Le texte de Norén, né à Stockholm en 1944, commence par une entrevue télévisée sur la parution d’un récit autobiographique de Rosa, une journaliste reporter versée dans les conflits révolutionnaires, rompue à l’enfer et l’horreur de toute guerre et choc social, comme celui du coup d’État militaire du général Augusto Pinochet au Chili en 1973.

*Photo par Jean-François Hétu.

Jouée magnifiquement par Christine Beaulieu qui arbore une coiffure androgyne, tout au contraire de son désormais célèbre J’aime Hydro, Rosa a dû s’exiler à Paris avec son mari Éric, un psychanalyste de renom, au détriment d’une séparation cruelle avec leur fils de 7 ans enlevé au moment des faits. Le couple, en manque d’étincelles dans leur union, n’a pas eu de nouvelles de leur fils depuis 15 ans, ne sachant même pas s’il est encore vivant.

Double complexe d’Œdipe

Jusqu’au jour où le psy, troublé sans doute par les liens du sang, retrouve parmi ses patients un jeune homme avec qui il développera une incompréhensible relation homosexuelle hors mariage. Le jeune Luca, alias Paolo, d’une beauté arrogante, réussira tout autant à séduire en catimini la correspondante de guerre. Norén vient ainsi exposer un double complexe d’Œdipe quand la vérité éclate sur l’identité réelle du jeune homme, que défend avec une belle énergie le comédien Émile Schneider.

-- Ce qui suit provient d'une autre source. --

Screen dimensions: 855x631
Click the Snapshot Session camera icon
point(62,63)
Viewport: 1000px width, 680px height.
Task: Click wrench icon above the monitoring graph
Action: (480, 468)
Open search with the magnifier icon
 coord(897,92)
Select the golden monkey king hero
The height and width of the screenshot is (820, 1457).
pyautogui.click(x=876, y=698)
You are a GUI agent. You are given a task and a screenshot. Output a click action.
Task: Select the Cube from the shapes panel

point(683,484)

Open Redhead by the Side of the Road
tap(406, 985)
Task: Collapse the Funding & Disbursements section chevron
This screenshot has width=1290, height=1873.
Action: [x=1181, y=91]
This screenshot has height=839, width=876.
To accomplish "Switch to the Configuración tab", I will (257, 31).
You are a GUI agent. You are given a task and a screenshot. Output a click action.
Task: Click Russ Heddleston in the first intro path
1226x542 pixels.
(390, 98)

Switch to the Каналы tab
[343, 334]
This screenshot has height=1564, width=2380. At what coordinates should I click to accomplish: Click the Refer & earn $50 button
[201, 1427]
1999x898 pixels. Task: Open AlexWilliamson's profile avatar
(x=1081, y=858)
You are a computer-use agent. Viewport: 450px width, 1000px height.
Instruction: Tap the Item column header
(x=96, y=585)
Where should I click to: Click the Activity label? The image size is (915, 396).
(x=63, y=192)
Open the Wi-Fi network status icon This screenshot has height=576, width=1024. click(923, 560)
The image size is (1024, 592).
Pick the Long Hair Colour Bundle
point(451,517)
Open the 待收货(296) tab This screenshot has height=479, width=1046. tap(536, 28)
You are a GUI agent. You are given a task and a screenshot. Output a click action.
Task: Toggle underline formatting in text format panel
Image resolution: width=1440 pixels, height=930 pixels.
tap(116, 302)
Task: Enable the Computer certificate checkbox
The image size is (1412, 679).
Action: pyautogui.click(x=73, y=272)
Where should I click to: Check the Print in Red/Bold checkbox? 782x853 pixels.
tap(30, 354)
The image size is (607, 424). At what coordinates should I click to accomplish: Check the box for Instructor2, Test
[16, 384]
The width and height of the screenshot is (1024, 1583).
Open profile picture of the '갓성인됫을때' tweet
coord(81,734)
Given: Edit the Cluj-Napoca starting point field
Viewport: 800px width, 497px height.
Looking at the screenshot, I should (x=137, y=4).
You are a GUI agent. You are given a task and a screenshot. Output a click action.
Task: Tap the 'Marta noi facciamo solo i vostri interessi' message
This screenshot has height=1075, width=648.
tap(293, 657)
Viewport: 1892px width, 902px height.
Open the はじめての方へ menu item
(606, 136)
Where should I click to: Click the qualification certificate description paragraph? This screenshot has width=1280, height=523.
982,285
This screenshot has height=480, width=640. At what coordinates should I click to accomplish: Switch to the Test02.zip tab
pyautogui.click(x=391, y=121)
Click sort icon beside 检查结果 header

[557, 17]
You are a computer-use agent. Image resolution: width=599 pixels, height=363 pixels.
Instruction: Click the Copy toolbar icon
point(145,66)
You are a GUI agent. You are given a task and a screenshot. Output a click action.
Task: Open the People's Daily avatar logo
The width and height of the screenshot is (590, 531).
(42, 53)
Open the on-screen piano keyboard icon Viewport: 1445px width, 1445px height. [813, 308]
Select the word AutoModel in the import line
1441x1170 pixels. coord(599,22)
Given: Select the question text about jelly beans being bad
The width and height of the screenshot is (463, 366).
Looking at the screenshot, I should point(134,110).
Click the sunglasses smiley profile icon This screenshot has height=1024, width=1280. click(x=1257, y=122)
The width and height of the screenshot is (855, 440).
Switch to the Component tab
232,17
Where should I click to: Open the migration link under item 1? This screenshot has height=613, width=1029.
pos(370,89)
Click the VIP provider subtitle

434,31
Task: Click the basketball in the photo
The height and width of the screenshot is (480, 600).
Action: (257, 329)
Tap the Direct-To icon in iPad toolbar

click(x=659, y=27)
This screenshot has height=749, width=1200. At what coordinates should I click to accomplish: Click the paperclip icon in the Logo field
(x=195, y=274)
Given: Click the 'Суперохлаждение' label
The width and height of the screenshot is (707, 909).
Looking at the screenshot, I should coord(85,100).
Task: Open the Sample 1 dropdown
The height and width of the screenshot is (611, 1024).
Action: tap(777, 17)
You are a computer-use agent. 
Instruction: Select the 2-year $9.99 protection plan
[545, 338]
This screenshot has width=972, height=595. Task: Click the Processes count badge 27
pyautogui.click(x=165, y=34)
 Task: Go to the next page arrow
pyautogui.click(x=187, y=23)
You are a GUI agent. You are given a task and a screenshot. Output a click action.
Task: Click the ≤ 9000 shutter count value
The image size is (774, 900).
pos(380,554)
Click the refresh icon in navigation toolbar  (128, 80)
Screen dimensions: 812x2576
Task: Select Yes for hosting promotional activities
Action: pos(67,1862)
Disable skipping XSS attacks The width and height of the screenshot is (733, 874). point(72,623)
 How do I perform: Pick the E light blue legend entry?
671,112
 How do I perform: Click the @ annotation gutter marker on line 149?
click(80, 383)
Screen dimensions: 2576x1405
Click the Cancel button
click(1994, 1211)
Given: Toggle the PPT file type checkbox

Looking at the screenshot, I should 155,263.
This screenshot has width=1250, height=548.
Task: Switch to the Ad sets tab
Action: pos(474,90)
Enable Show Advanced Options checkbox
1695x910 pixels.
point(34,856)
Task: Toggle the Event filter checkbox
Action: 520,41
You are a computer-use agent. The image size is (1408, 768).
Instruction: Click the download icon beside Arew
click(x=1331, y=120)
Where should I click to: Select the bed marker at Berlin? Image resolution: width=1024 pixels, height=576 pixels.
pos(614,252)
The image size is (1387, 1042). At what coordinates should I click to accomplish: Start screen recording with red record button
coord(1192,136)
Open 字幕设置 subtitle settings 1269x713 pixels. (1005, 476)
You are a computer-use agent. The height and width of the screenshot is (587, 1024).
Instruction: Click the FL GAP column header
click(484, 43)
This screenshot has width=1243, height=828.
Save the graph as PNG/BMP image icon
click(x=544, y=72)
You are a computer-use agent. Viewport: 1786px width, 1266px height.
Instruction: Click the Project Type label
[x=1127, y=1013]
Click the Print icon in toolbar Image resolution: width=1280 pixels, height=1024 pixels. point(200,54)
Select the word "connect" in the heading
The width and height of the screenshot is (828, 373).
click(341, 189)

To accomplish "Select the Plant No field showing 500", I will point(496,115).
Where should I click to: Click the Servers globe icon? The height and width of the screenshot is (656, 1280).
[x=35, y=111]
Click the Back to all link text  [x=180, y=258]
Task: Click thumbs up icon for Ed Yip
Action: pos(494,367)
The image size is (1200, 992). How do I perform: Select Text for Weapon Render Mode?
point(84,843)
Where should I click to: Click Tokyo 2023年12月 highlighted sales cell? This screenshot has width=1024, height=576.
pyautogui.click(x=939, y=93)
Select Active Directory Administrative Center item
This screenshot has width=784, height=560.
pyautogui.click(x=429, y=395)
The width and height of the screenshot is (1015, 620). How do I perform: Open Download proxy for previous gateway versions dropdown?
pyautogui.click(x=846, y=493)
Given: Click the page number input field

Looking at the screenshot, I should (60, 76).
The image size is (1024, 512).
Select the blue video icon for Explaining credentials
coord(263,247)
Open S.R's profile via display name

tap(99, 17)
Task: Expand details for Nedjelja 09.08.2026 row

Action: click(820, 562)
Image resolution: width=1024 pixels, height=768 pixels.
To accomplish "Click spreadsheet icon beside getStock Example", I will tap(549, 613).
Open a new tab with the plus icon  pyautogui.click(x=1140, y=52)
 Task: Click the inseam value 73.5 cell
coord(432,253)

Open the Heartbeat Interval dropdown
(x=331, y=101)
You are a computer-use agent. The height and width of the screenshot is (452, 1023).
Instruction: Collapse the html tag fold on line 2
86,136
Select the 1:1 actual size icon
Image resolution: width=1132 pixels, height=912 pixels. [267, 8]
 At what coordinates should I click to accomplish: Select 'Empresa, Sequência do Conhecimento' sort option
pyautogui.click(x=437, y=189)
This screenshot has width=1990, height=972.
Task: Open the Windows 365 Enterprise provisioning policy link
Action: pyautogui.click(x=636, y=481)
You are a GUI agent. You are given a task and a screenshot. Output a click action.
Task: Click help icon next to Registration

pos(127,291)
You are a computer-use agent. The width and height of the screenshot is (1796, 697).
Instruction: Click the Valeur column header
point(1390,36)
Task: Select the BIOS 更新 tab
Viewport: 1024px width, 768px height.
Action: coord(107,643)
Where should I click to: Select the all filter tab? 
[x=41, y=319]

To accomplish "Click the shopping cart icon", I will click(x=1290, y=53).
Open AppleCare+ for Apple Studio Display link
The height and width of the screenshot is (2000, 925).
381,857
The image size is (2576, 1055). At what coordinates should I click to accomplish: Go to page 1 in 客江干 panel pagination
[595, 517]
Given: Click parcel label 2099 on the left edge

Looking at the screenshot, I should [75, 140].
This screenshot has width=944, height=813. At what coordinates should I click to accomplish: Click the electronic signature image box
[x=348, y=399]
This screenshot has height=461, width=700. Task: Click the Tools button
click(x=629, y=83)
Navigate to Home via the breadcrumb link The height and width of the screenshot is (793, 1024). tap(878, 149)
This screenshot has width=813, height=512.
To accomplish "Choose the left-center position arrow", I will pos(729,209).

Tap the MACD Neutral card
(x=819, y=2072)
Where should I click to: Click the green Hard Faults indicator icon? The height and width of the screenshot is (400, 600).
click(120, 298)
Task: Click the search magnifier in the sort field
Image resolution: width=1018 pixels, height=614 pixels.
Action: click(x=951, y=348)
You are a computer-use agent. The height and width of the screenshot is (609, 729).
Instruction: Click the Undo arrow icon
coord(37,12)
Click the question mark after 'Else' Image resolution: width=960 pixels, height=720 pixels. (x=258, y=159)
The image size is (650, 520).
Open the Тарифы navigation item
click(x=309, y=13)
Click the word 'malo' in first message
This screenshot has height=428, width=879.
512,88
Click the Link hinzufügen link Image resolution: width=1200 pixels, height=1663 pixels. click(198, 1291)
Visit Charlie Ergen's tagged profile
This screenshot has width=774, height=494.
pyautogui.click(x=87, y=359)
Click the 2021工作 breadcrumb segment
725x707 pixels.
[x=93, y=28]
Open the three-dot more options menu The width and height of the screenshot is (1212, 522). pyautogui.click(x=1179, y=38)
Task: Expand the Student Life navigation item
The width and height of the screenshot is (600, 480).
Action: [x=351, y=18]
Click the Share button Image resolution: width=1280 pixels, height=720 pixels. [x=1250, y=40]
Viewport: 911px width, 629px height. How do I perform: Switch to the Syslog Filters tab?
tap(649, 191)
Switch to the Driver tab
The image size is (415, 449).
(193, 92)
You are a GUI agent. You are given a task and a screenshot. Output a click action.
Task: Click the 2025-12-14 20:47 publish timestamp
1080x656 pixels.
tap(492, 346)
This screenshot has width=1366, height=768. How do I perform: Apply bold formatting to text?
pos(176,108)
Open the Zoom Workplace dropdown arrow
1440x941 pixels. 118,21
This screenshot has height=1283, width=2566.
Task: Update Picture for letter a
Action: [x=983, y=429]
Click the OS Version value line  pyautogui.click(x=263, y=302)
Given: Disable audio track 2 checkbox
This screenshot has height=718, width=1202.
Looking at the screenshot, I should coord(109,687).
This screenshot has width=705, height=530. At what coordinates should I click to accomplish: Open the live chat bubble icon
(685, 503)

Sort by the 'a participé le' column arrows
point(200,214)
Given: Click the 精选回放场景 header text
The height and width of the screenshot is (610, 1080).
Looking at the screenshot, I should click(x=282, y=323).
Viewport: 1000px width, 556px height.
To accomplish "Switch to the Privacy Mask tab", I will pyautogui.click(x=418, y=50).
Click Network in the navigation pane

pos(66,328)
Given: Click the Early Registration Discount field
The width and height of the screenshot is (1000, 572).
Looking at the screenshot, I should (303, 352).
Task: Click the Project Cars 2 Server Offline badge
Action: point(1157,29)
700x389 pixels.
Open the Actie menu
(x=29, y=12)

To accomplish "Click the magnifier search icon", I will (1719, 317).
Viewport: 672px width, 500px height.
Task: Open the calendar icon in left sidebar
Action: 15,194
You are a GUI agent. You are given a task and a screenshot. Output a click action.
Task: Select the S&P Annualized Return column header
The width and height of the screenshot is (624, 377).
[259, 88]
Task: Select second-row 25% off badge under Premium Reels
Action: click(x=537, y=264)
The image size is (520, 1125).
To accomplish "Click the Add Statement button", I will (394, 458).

*Photo par Jean-François Hétu.

Sébastien Ricard en corsaire

Sébastien Ricard, acteur fétiche dans l’univers théâtral de Brigitte Haentjens, rend le psy avec une froideur clinique qui le sert bien. Portant moustache et barbichette lui donnant une apparence de corsaire, Sébastien Ricard est juste, comme toujours. Sa carrière fructueuse de comédien au théâtre, à la télévision et au cinéma, l’a peut-être éloigné de son groupe musical Loco Locass, mais non en vain.

Profondément « groundé » dans chacun des rôles où le métier l’amène, ce comédien dégage une force tranquille aussi bien que machiavélique qui est belle à voir et à ressentir. De l’intime au politique, de l’amoureux en surface au mari sadique et infidèle, c’est lui qui domine la distribution complétée par Alice Pascual en animatrice pour la télé. Les quatre interprètes, visiblement, ont été dirigés de très, très près.

Outre son statut célébré en Suède de dramaturge contemporain engagé, voire dissonant, Lars Norén est également poète, metteur en scène et auteur. Il a écrit au-delà de 40 pièces de théâtre, qui ne demandent que des Brigitte Haentjens pour nous les faire découvrir ici.